Problem description> Give the number of lines in the entries that contain "Given". State only the count.
::: Data for review
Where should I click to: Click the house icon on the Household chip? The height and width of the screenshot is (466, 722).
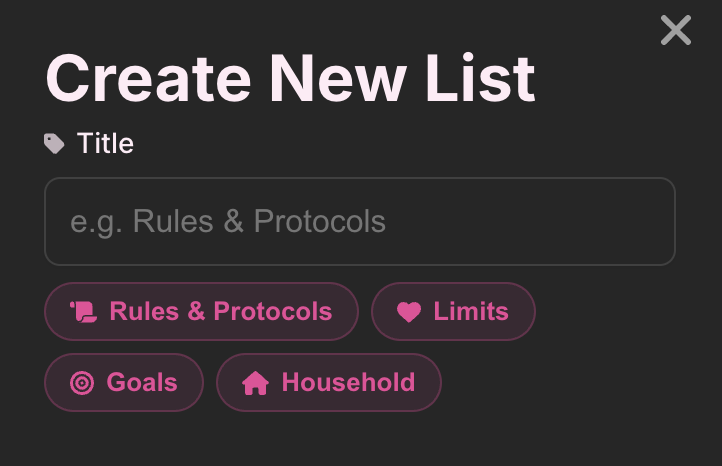click(x=255, y=383)
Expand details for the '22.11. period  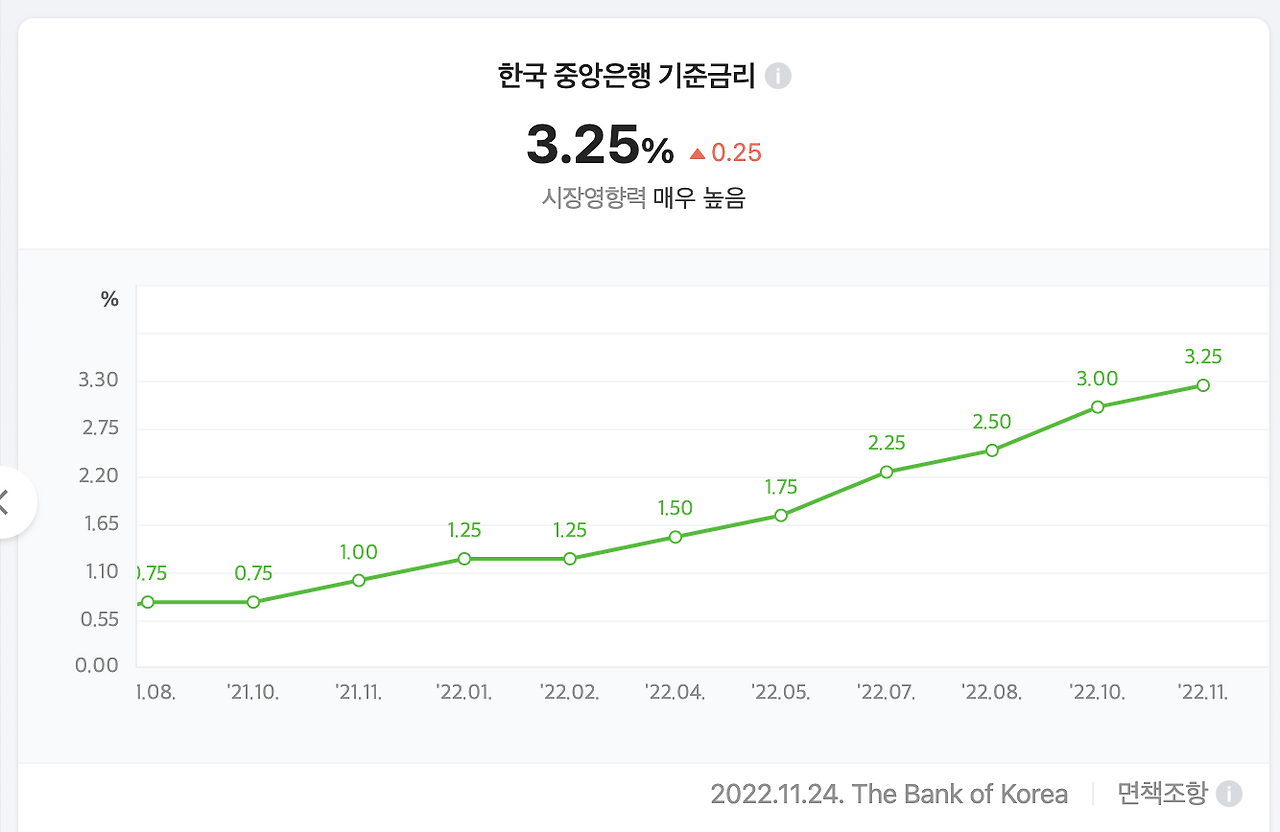[1203, 691]
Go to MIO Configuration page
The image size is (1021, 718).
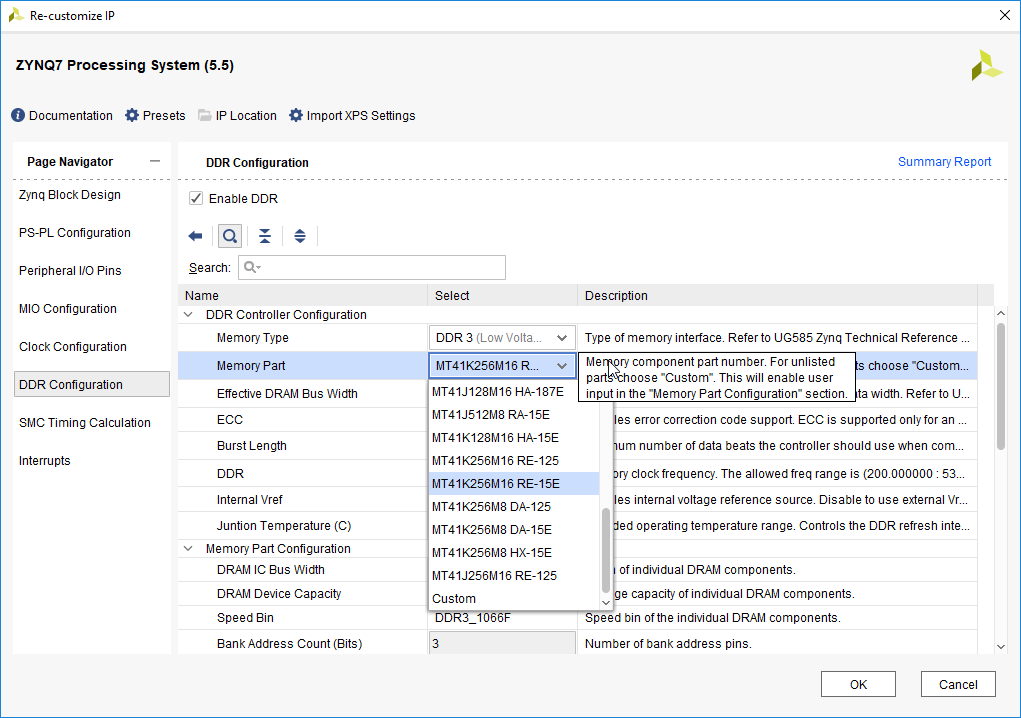(x=68, y=309)
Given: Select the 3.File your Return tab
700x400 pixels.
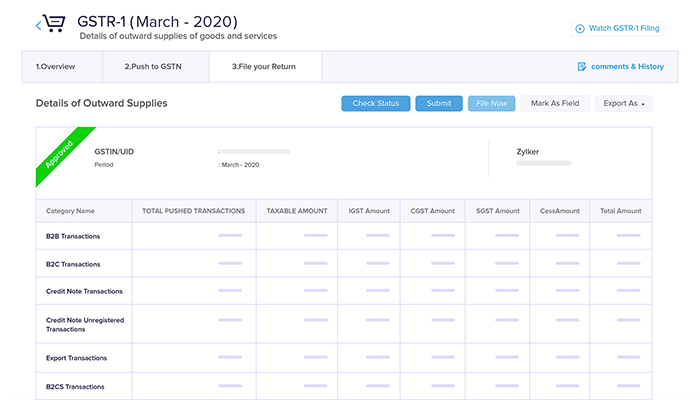Looking at the screenshot, I should (263, 67).
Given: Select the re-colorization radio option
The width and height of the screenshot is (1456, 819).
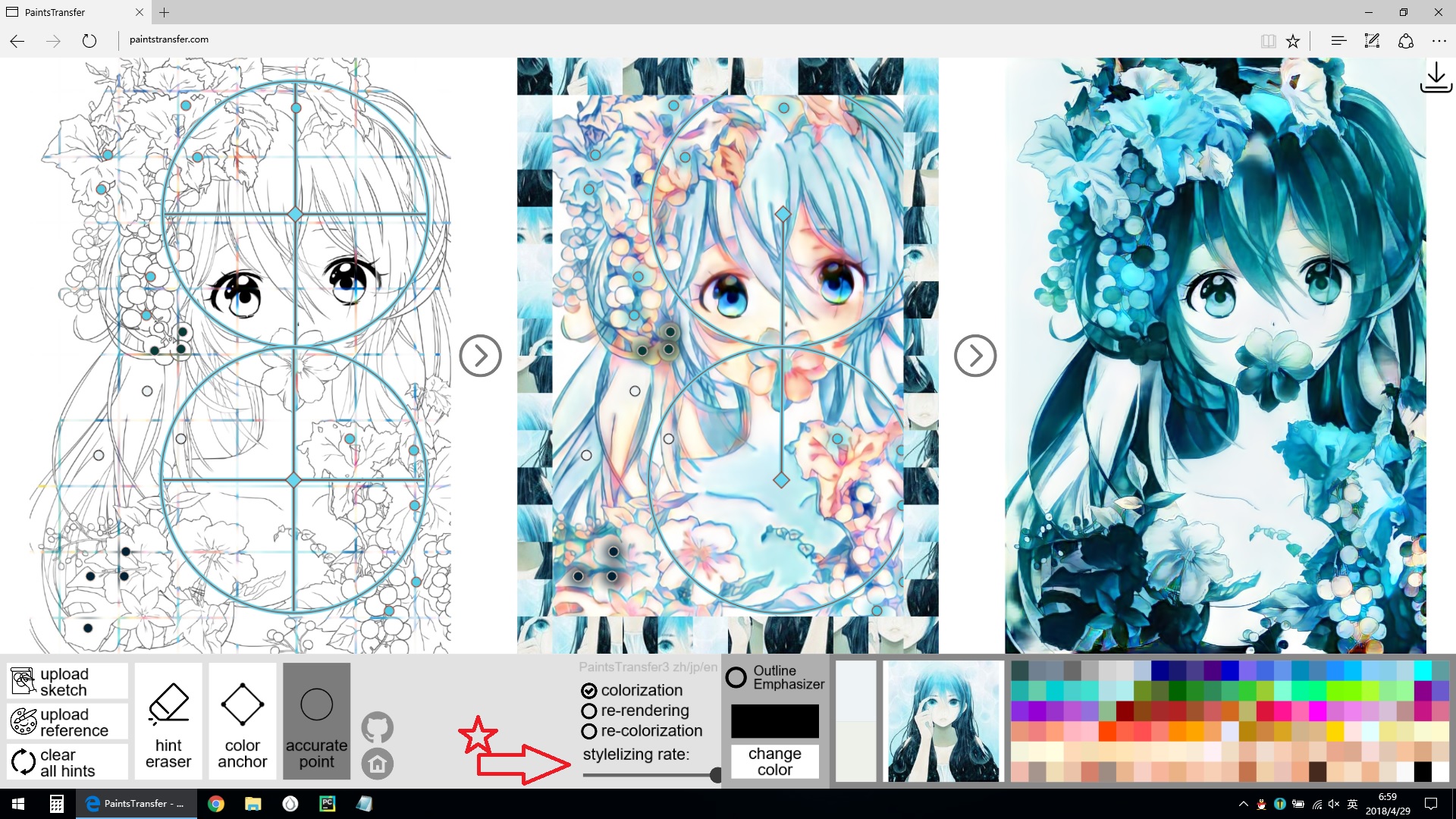Looking at the screenshot, I should (589, 732).
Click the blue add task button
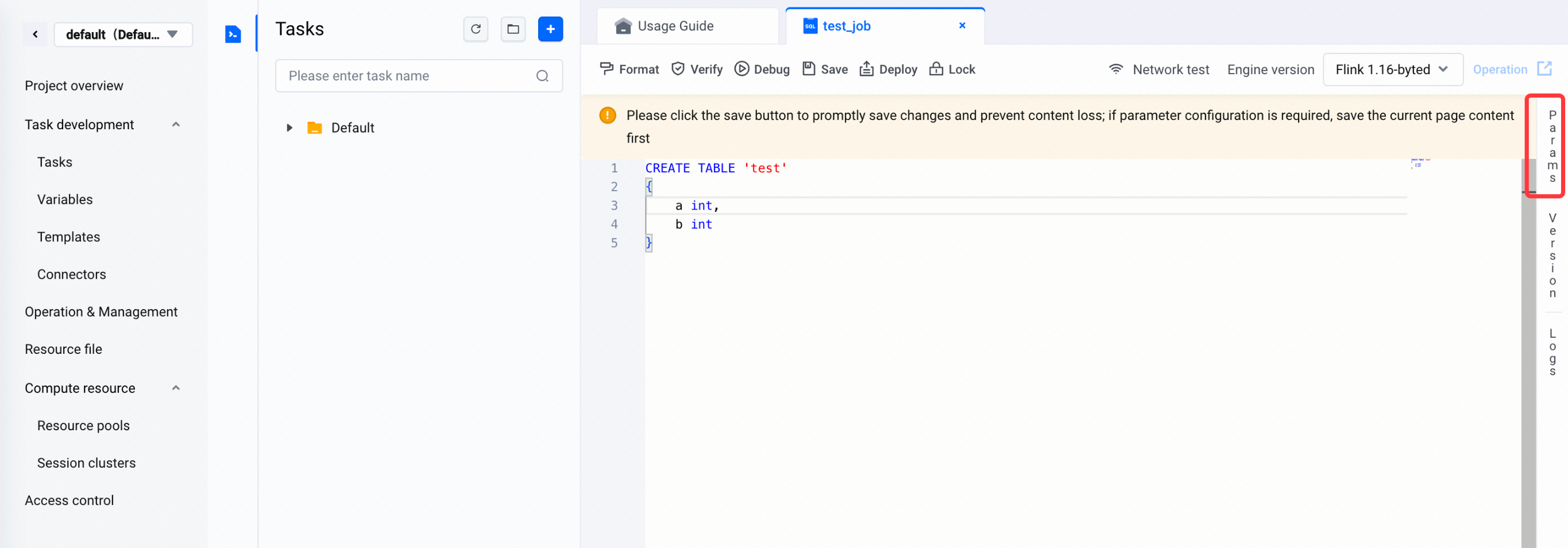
::::::
Response for this exercise> 2